Please return each line of the rows below that contains the string "resolution". Matching is case-sensitive.

↓↓↓

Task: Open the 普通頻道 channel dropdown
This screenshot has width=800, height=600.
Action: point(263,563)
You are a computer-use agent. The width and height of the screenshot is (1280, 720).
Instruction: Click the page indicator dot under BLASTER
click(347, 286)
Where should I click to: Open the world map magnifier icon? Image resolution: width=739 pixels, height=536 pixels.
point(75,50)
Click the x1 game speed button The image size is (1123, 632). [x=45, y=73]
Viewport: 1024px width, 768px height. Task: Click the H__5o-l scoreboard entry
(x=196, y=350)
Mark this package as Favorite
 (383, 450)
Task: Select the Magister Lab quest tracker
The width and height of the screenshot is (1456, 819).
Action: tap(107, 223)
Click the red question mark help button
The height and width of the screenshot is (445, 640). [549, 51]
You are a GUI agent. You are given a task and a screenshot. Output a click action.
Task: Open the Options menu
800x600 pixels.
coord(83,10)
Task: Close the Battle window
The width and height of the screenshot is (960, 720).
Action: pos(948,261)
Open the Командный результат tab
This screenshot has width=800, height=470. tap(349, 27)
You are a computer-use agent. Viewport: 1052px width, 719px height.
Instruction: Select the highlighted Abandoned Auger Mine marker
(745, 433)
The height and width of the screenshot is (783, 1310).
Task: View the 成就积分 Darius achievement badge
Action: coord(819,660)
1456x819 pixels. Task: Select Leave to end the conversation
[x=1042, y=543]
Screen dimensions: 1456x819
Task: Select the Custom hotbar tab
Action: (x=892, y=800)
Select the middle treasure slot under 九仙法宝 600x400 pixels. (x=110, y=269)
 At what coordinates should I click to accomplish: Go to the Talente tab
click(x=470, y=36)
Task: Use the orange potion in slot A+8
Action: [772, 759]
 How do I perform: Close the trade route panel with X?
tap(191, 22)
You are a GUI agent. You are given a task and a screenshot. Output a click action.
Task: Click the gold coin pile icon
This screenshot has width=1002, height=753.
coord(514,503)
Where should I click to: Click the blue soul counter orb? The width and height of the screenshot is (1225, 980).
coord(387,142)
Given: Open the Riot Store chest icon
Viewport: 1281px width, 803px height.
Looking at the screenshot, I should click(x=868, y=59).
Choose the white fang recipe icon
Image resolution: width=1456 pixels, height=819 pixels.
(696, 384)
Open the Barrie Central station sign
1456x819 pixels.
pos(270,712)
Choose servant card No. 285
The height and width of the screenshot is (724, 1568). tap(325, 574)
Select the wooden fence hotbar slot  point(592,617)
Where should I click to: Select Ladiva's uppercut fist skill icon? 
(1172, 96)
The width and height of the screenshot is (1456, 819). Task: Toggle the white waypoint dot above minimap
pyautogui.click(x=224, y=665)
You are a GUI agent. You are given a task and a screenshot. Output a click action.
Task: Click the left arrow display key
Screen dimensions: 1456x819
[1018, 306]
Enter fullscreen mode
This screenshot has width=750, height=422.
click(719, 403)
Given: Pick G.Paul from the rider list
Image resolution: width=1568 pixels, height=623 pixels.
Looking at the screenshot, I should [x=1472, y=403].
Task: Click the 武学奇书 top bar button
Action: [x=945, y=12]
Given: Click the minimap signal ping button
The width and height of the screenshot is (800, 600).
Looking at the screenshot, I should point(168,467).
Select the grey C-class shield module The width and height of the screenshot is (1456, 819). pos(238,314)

↑↑↑

Problem solution:
Where should I click to: Open the world map magnifier icon? Image resolution: width=739 pixels, height=536 pixels.
Image resolution: width=1456 pixels, height=819 pixels.
Image resolution: width=1568 pixels, height=623 pixels.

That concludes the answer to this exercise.